Computer-executable program instructions may be loaded onto a special-purpose computer or other particular machine, a processor, or other programmable data processing apparatus to produce a particular machine, such that execution of the instructions on the computer, processor, or other programmable data processing apparatus causes one or more functions or operations specified in the flow diagrams to be performed. These computer program instructions may also be stored in a CRSM that upon execution may direct a computer or other programmable data processing apparatus to function in a particular manner, such that the instructions stored in the computer-readable storage medium produce an article of manufacture including instruction means that implement one or more functions or operations specified in the flow diagrams. The computer program instructions may also be loaded onto a computer or other programmable data processing apparatus to cause a series of operational elements or steps to be performed on the computer or other programmable apparatus to produce a computer-implemented process.
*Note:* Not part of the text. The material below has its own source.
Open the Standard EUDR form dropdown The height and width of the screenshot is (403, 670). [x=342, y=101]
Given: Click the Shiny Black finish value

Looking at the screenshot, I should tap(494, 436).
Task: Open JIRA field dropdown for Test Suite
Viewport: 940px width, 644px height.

Additional types of CRSM that may be present in any of the devices described herein may include, but are not limited to, programmable random access memory (PRAM), SRAM, DRAM, RAM, ROM, electrically erasable programmable read-only memory (EEPROM), flash memory or other memory technology, compact disc read-only memory (CD-ROM), digital versatile disc (DVD) or other optical storage, magnetic cassettes, magnetic tape, magnetic disk storage or other magnetic storage devices, or any other medium which can be used to store the information and which can be accessed. Combinations of any of the above are also included within the scope of CRSM. Alternatively, computer-readable communication media (CRCM) may include computer-readable instructions, program module(s), or other data transmitted within a data signal, such as a carrier wave, or other transmission. However, as used herein, CRSM does not include CRCM.
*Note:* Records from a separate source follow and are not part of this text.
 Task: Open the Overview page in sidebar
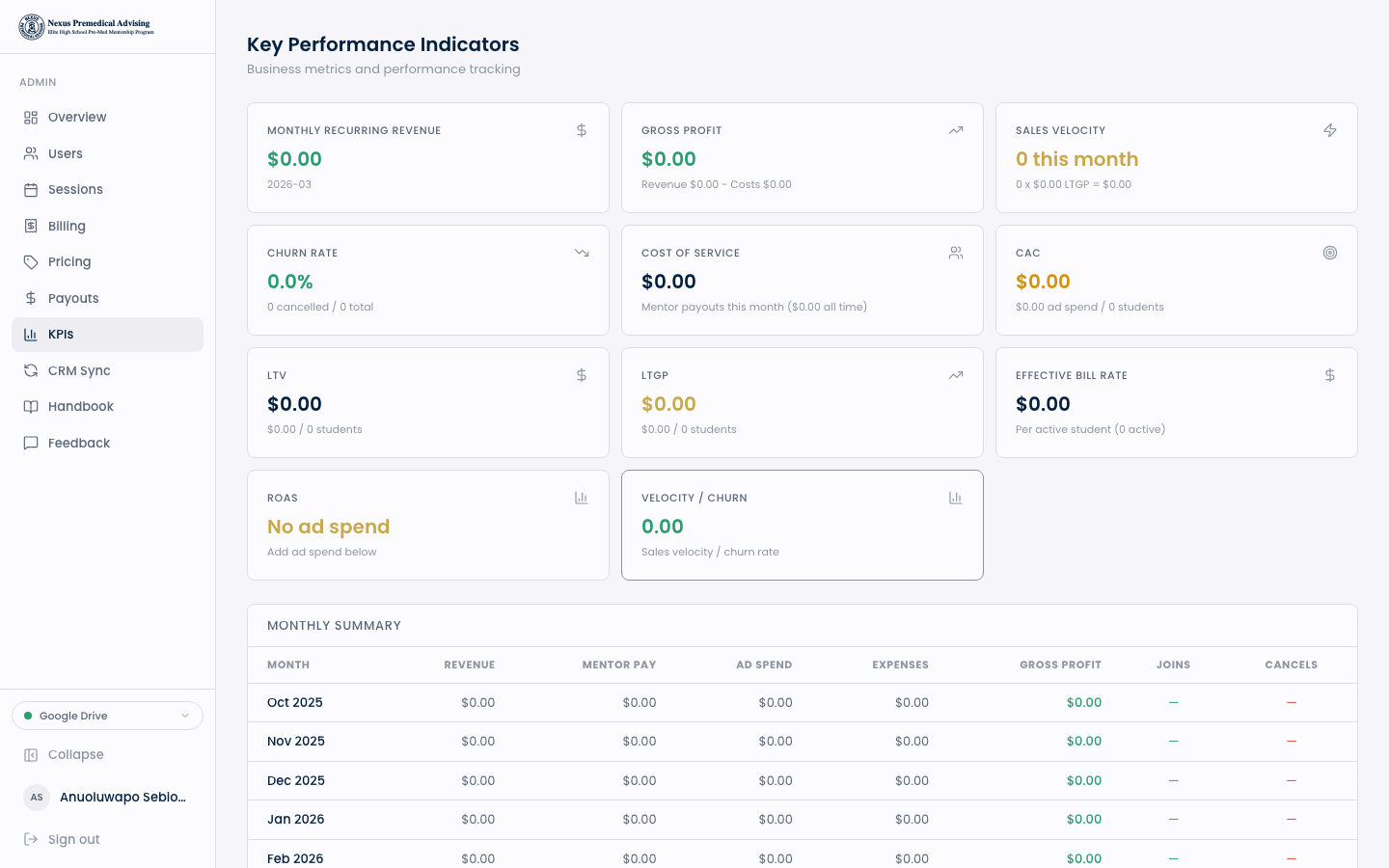77,118
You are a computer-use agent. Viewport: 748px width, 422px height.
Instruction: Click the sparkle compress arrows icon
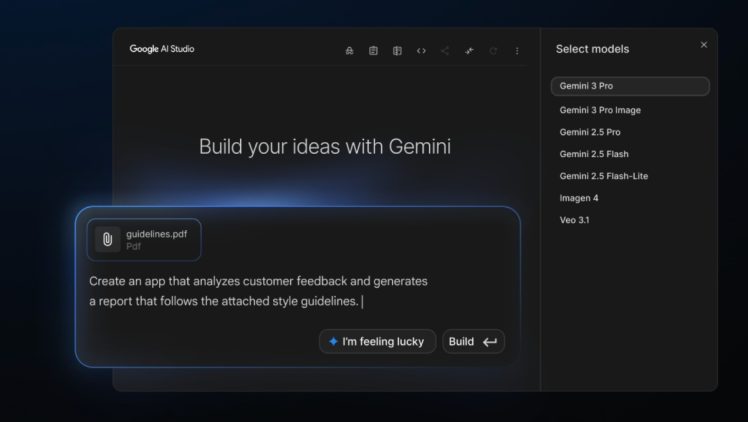469,51
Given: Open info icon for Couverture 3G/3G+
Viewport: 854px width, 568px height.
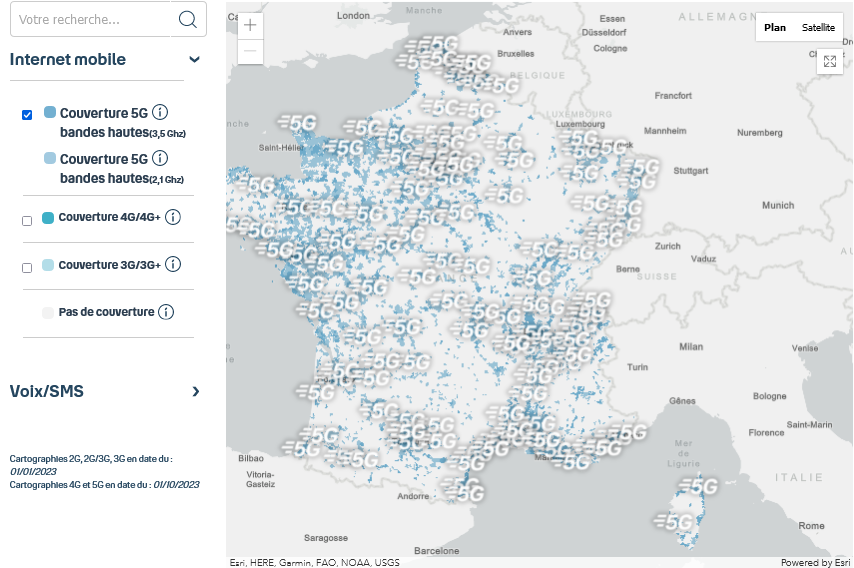Looking at the screenshot, I should click(x=173, y=265).
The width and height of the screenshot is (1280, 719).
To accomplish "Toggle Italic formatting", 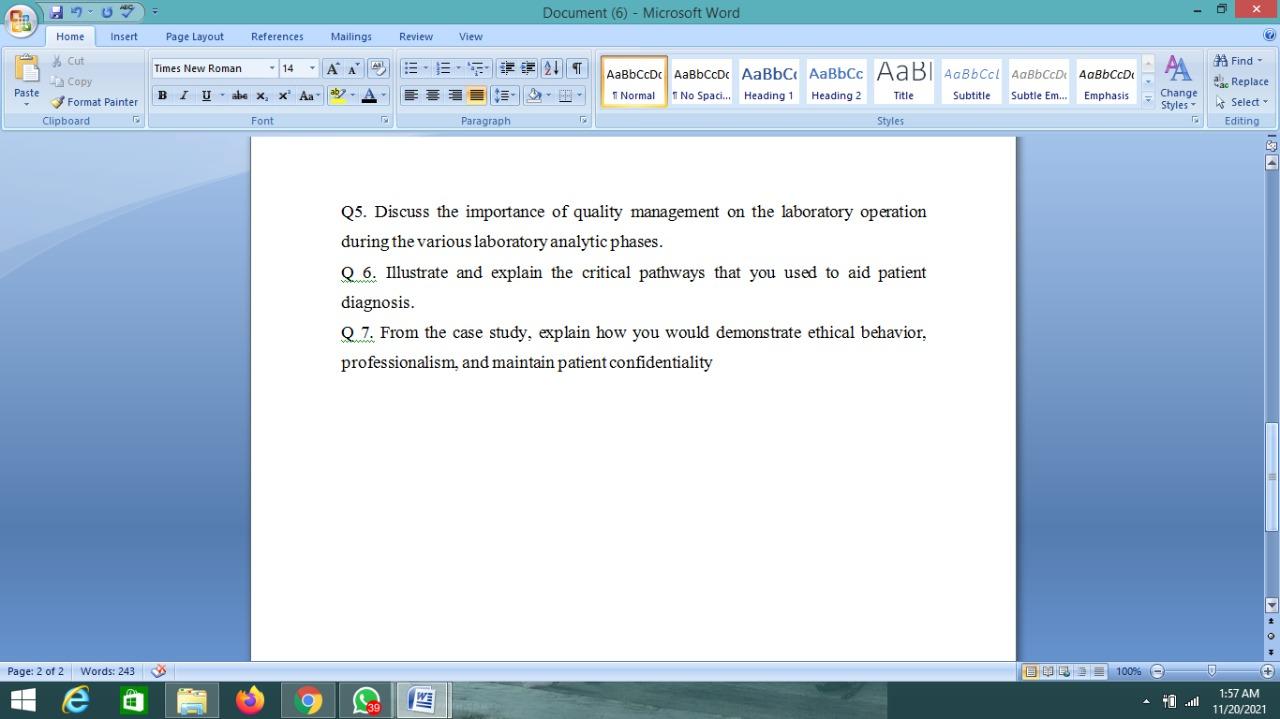I will (182, 95).
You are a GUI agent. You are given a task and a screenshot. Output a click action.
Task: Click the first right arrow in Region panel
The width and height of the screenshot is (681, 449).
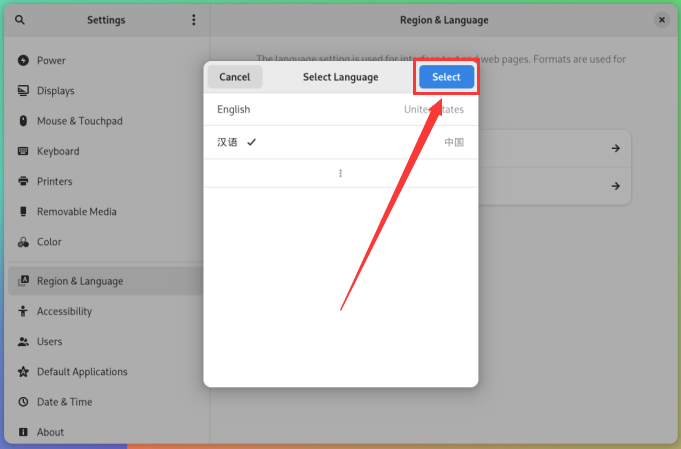(x=616, y=148)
Although embodiments have been described in language specific to structural features and/or methodological acts, it is to be understood that the disclosure is not necessarily limited to the specific features or acts described. Rather, the specific features and acts are disclosed as illustrative forms of implementing the embodiments. Conditional language, such as, among others, “can,” “could,” “might,” or “may,” unless specifically stated otherwise, or otherwise understood within the context as used, is generally intended to convey that certain embodiments could include, while other embodiments do not include, certain features, elements, and/or steps. Thus, such conditional language is not generally intended to imply that features, elements, and/or steps are in any way required for one or more embodiments or that one or more embodiments necessarily include logic for deciding, with or without user input or prompting, whether these features, elements, and/or steps are included or arc to be performed in any particular embodiment.

It should be understood that any of the computer operations described herein above may be implemented at least in part as computer-readable instructions stored on a computer-readable memory. It will of course be understood that the embodiments described herein are illustrative, and components may be arranged, substituted, combined, and designed in a wide variety of different configurations, all of which are contemplated and fall within the scope of this disclosure.

The foregoing description of illustrative embodiments has been presented for purposes of illustration and of description. It is not intended to be exhaustive or limiting with respect to the precise form disclosed, and modifications and variations are possible in light of the above teachings or may be acquired from practice of the disclosed embodiments. It is intended that the scope of the invention be defined by the claims appended hereto and their equivalents.